Task details
Write out every single entry exactly.

Collected data:
::::::::

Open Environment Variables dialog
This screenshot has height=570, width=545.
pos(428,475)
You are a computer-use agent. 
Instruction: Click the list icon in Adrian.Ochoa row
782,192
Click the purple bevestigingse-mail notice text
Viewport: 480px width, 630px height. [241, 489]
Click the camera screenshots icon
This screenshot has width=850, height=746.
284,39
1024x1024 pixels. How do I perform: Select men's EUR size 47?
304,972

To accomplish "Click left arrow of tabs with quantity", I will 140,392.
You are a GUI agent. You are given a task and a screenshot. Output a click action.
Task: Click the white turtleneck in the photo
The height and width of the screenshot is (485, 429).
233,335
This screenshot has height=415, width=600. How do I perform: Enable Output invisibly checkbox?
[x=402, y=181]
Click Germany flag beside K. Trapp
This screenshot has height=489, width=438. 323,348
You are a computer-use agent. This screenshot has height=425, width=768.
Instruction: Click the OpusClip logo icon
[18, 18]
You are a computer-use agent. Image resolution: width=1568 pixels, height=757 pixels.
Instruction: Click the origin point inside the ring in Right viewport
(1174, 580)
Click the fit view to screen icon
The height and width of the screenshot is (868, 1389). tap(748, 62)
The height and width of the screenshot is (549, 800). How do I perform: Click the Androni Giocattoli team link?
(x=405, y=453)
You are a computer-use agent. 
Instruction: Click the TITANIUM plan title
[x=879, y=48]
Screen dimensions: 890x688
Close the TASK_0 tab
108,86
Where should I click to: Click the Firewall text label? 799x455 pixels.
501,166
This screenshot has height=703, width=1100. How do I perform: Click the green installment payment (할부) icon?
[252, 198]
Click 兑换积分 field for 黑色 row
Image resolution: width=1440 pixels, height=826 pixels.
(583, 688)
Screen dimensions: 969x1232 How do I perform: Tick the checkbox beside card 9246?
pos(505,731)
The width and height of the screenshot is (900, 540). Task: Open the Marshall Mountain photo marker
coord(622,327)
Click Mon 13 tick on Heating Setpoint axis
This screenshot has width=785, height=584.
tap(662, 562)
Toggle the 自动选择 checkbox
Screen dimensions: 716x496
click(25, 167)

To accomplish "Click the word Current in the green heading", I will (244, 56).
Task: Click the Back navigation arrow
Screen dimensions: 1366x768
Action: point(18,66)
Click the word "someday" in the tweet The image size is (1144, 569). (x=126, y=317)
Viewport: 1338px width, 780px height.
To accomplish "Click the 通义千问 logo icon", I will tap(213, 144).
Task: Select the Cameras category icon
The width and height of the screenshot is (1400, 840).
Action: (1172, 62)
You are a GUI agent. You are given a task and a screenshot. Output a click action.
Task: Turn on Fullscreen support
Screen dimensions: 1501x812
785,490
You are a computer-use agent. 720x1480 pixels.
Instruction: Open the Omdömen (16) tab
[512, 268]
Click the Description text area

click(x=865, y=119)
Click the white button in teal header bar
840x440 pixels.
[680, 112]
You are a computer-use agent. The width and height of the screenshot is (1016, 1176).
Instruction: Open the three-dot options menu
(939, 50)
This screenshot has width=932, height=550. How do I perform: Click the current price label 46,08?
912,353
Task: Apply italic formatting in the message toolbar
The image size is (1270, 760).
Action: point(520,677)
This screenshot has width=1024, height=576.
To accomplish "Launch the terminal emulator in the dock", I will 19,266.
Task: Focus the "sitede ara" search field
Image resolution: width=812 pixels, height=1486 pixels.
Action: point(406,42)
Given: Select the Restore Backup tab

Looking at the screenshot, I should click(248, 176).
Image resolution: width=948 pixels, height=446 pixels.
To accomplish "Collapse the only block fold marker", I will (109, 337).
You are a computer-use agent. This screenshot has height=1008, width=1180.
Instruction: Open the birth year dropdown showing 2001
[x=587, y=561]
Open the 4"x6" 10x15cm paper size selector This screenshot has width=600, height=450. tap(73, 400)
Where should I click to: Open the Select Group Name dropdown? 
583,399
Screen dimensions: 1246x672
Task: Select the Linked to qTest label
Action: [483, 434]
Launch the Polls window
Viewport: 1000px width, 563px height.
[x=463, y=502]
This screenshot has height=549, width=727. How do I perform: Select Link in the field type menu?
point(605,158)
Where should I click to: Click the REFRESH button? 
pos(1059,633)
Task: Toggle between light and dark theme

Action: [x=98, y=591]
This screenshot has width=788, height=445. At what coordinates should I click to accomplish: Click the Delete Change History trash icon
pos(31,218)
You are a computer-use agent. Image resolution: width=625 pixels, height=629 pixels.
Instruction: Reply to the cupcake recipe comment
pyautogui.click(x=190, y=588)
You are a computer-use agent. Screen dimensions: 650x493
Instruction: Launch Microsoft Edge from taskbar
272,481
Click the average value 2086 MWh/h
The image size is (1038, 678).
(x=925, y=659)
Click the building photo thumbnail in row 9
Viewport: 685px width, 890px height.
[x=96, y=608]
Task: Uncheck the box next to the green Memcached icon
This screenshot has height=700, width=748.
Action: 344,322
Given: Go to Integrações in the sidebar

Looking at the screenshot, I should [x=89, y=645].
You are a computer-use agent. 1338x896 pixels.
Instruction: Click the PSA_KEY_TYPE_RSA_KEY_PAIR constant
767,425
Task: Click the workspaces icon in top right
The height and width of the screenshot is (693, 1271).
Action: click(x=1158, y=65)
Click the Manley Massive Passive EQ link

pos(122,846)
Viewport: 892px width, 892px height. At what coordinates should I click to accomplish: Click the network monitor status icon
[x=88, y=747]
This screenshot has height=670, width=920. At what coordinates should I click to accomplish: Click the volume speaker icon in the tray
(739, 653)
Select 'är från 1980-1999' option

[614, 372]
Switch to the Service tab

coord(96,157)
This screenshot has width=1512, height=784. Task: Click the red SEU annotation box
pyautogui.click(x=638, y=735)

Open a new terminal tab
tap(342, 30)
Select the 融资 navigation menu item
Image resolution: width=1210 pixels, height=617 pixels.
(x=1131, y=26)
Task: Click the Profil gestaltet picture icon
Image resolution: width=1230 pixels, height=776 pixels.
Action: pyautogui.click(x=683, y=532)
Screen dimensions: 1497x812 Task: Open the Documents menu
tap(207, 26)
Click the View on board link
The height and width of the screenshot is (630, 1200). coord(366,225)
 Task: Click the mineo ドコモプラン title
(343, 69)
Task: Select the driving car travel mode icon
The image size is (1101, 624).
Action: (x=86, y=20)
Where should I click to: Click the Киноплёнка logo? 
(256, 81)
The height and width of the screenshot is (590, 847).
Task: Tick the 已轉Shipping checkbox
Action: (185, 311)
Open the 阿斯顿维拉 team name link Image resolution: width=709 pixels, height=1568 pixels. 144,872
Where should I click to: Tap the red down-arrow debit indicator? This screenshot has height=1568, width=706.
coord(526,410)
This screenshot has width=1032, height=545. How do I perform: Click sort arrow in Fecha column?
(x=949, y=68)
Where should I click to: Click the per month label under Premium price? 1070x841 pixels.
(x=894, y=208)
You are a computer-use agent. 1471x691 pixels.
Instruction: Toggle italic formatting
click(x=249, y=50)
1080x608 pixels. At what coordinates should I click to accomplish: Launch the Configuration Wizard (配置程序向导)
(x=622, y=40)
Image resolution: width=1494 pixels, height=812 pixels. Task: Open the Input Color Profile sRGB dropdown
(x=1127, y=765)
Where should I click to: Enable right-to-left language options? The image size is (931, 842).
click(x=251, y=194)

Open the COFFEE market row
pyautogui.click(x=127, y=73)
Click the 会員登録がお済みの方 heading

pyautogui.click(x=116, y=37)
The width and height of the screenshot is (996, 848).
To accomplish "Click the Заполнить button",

::::::::

Result
Open Environment Variables dialog
This screenshot has height=570, width=545.
pos(428,475)
You are a computer-use agent. 
Instruction: Click the list icon in Adrian.Ochoa row
782,192
Click the purple bevestigingse-mail notice text
Viewport: 480px width, 630px height. [241, 489]
Click the camera screenshots icon
This screenshot has width=850, height=746.
284,39
1024x1024 pixels. How do I perform: Select men's EUR size 47?
304,972

To accomplish "Click left arrow of tabs with quantity", I will 140,392.
You are a GUI agent. You are given a task and a screenshot. Output a click action.
Task: Click the white turtleneck in the photo
The height and width of the screenshot is (485, 429).
233,335
This screenshot has height=415, width=600. How do I perform: Enable Output invisibly checkbox?
[x=402, y=181]
Click Germany flag beside K. Trapp
This screenshot has height=489, width=438. 323,348
You are a computer-use agent. This screenshot has height=425, width=768.
Instruction: Click the OpusClip logo icon
[18, 18]
You are a computer-use agent. Image resolution: width=1568 pixels, height=757 pixels.
Instruction: Click the origin point inside the ring in Right viewport
(1174, 580)
Click the fit view to screen icon
The height and width of the screenshot is (868, 1389). tap(748, 62)
The height and width of the screenshot is (549, 800). How do I perform: Click the Androni Giocattoli team link?
(x=405, y=453)
You are a computer-use agent. 
Instruction: Click the TITANIUM plan title
[x=879, y=48]
Screen dimensions: 890x688
Close the TASK_0 tab
108,86
Where should I click to: Click the Firewall text label? 799x455 pixels.
501,166
This screenshot has height=703, width=1100. How do I perform: Click the green installment payment (할부) icon?
[252, 198]
Click 兑换积分 field for 黑色 row
Image resolution: width=1440 pixels, height=826 pixels.
(583, 688)
Screen dimensions: 969x1232 How do I perform: Tick the checkbox beside card 9246?
pos(505,731)
The width and height of the screenshot is (900, 540). Task: Open the Marshall Mountain photo marker
coord(622,327)
Click Mon 13 tick on Heating Setpoint axis
This screenshot has width=785, height=584.
tap(662, 562)
Toggle the 自动选择 checkbox
Screen dimensions: 716x496
click(25, 167)

To accomplish "Click the word Current in the green heading", I will (244, 56).
Task: Click the Back navigation arrow
Screen dimensions: 1366x768
Action: point(18,66)
Click the word "someday" in the tweet The image size is (1144, 569). (x=126, y=317)
Viewport: 1338px width, 780px height.
To accomplish "Click the 通义千问 logo icon", I will tap(213, 144).
Task: Select the Cameras category icon
The width and height of the screenshot is (1400, 840).
Action: (1172, 62)
You are a GUI agent. You are given a task and a screenshot. Output a click action.
Task: Turn on Fullscreen support
Screen dimensions: 1501x812
785,490
You are a computer-use agent. 720x1480 pixels.
Instruction: Open the Omdömen (16) tab
[512, 268]
Click the Description text area

click(x=865, y=119)
Click the white button in teal header bar
840x440 pixels.
[680, 112]
You are a computer-use agent. The width and height of the screenshot is (1016, 1176).
Instruction: Open the three-dot options menu
(939, 50)
This screenshot has width=932, height=550. How do I perform: Click the current price label 46,08?
912,353
Task: Apply italic formatting in the message toolbar
The image size is (1270, 760).
Action: point(520,677)
This screenshot has width=1024, height=576.
To accomplish "Launch the terminal emulator in the dock", I will 19,266.
Task: Focus the "sitede ara" search field
Image resolution: width=812 pixels, height=1486 pixels.
Action: point(406,42)
Given: Select the Restore Backup tab

Looking at the screenshot, I should click(248, 176).
Image resolution: width=948 pixels, height=446 pixels.
To accomplish "Collapse the only block fold marker", I will (109, 337).
You are a computer-use agent. This screenshot has height=1008, width=1180.
Instruction: Open the birth year dropdown showing 2001
[x=587, y=561]
Open the 4"x6" 10x15cm paper size selector This screenshot has width=600, height=450. tap(73, 400)
Where should I click to: Open the Select Group Name dropdown? 
583,399
Screen dimensions: 1246x672
Task: Select the Linked to qTest label
Action: [483, 434]
Launch the Polls window
Viewport: 1000px width, 563px height.
[x=463, y=502]
This screenshot has height=549, width=727. How do I perform: Select Link in the field type menu?
point(605,158)
Where should I click to: Click the REFRESH button? 
pos(1059,633)
Task: Toggle between light and dark theme

Action: [x=98, y=591]
This screenshot has width=788, height=445. At what coordinates should I click to accomplish: Click the Delete Change History trash icon
pos(31,218)
You are a computer-use agent. Image resolution: width=625 pixels, height=629 pixels.
Instruction: Reply to the cupcake recipe comment
pyautogui.click(x=190, y=588)
You are a computer-use agent. Screen dimensions: 650x493
Instruction: Launch Microsoft Edge from taskbar
272,481
Click the average value 2086 MWh/h
The image size is (1038, 678).
(x=925, y=659)
Click the building photo thumbnail in row 9
Viewport: 685px width, 890px height.
[x=96, y=608]
Task: Uncheck the box next to the green Memcached icon
This screenshot has height=700, width=748.
Action: 344,322
Given: Go to Integrações in the sidebar

Looking at the screenshot, I should [x=89, y=645].
You are a computer-use agent. 1338x896 pixels.
Instruction: Click the PSA_KEY_TYPE_RSA_KEY_PAIR constant
767,425
Task: Click the workspaces icon in top right
The height and width of the screenshot is (693, 1271).
Action: click(x=1158, y=65)
Click the Manley Massive Passive EQ link

pos(122,846)
Viewport: 892px width, 892px height. At what coordinates should I click to accomplish: Click the network monitor status icon
[x=88, y=747]
This screenshot has height=670, width=920. At what coordinates should I click to accomplish: Click the volume speaker icon in the tray
(739, 653)
Select 'är från 1980-1999' option

[614, 372]
Switch to the Service tab

coord(96,157)
This screenshot has width=1512, height=784. Task: Click the red SEU annotation box
pyautogui.click(x=638, y=735)

Open a new terminal tab
tap(342, 30)
Select the 融资 navigation menu item
Image resolution: width=1210 pixels, height=617 pixels.
(x=1131, y=26)
Task: Click the Profil gestaltet picture icon
Image resolution: width=1230 pixels, height=776 pixels.
Action: pyautogui.click(x=683, y=532)
Screen dimensions: 1497x812 Task: Open the Documents menu
tap(207, 26)
Click the View on board link
The height and width of the screenshot is (630, 1200). coord(366,225)
 Task: Click the mineo ドコモプラン title
(343, 69)
Task: Select the driving car travel mode icon
The image size is (1101, 624).
Action: (x=86, y=20)
Where should I click to: Click the Киноплёнка logo? 
(256, 81)
The height and width of the screenshot is (590, 847).
Task: Tick the 已轉Shipping checkbox
Action: (185, 311)
Open the 阿斯顿维拉 team name link Image resolution: width=709 pixels, height=1568 pixels. 144,872
Where should I click to: Tap the red down-arrow debit indicator? This screenshot has height=1568, width=706.
coord(526,410)
This screenshot has width=1032, height=545. How do I perform: Click sort arrow in Fecha column?
(x=949, y=68)
Where should I click to: Click the per month label under Premium price? 1070x841 pixels.
(x=894, y=208)
You are a computer-use agent. 1471x691 pixels.
Instruction: Toggle italic formatting
click(x=249, y=50)
1080x608 pixels. At what coordinates should I click to accomplish: Launch the Configuration Wizard (配置程序向导)
(x=622, y=40)
Image resolution: width=1494 pixels, height=812 pixels. Task: Open the Input Color Profile sRGB dropdown
(x=1127, y=765)
Where should I click to: Enable right-to-left language options? The image size is (931, 842).
click(x=251, y=194)

Open the COFFEE market row
pyautogui.click(x=127, y=73)
Click the 会員登録がお済みの方 heading

pyautogui.click(x=116, y=37)
The width and height of the screenshot is (996, 848).
To accomplish "Click the Заполнить button",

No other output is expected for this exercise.